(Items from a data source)
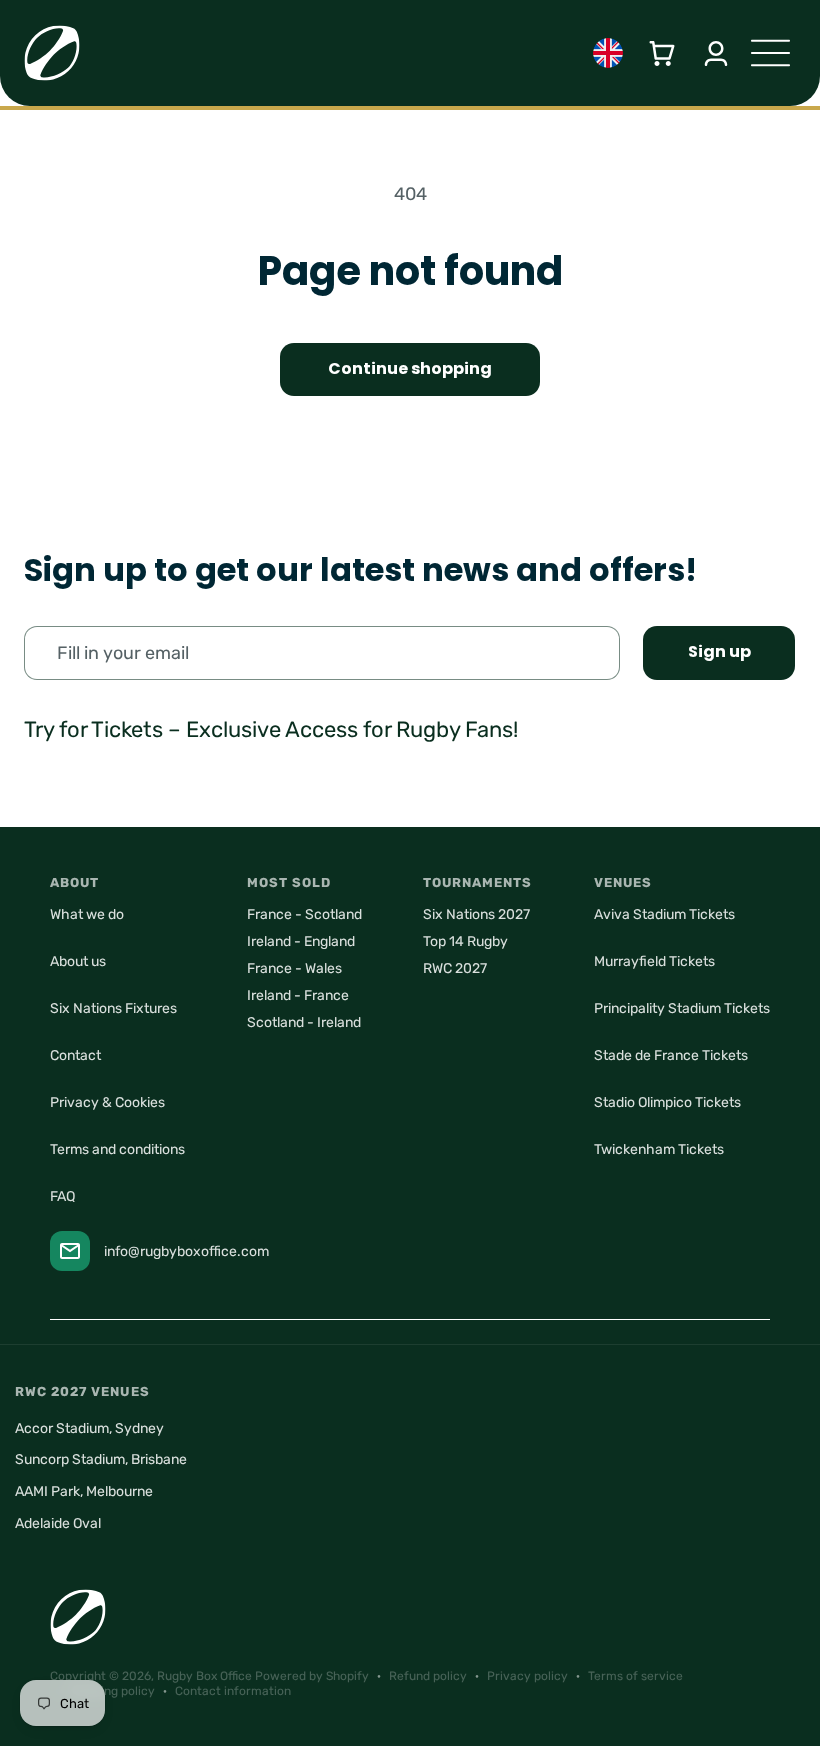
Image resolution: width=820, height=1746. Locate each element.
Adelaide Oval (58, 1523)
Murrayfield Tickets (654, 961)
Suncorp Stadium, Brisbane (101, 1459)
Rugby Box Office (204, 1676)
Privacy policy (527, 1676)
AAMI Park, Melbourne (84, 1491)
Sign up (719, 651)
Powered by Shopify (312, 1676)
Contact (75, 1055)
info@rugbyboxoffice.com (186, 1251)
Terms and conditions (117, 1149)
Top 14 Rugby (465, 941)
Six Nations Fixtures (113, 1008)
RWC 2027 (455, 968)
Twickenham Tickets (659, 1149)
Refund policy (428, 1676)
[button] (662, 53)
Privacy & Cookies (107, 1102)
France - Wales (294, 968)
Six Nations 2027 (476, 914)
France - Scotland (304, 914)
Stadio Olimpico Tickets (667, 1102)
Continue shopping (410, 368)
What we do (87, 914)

Task to carry out: Could you copy exactly the line containing "Privacy & Cookies (107, 1102)" and each line after it through the end of the records, and nothing else?

Reply to the exercise:
Privacy & Cookies (107, 1102)
France - Wales (294, 968)
Six Nations 2027 (476, 914)
France - Scotland (304, 914)
Stadio Olimpico Tickets (667, 1102)
Continue shopping (410, 368)
What we do (87, 914)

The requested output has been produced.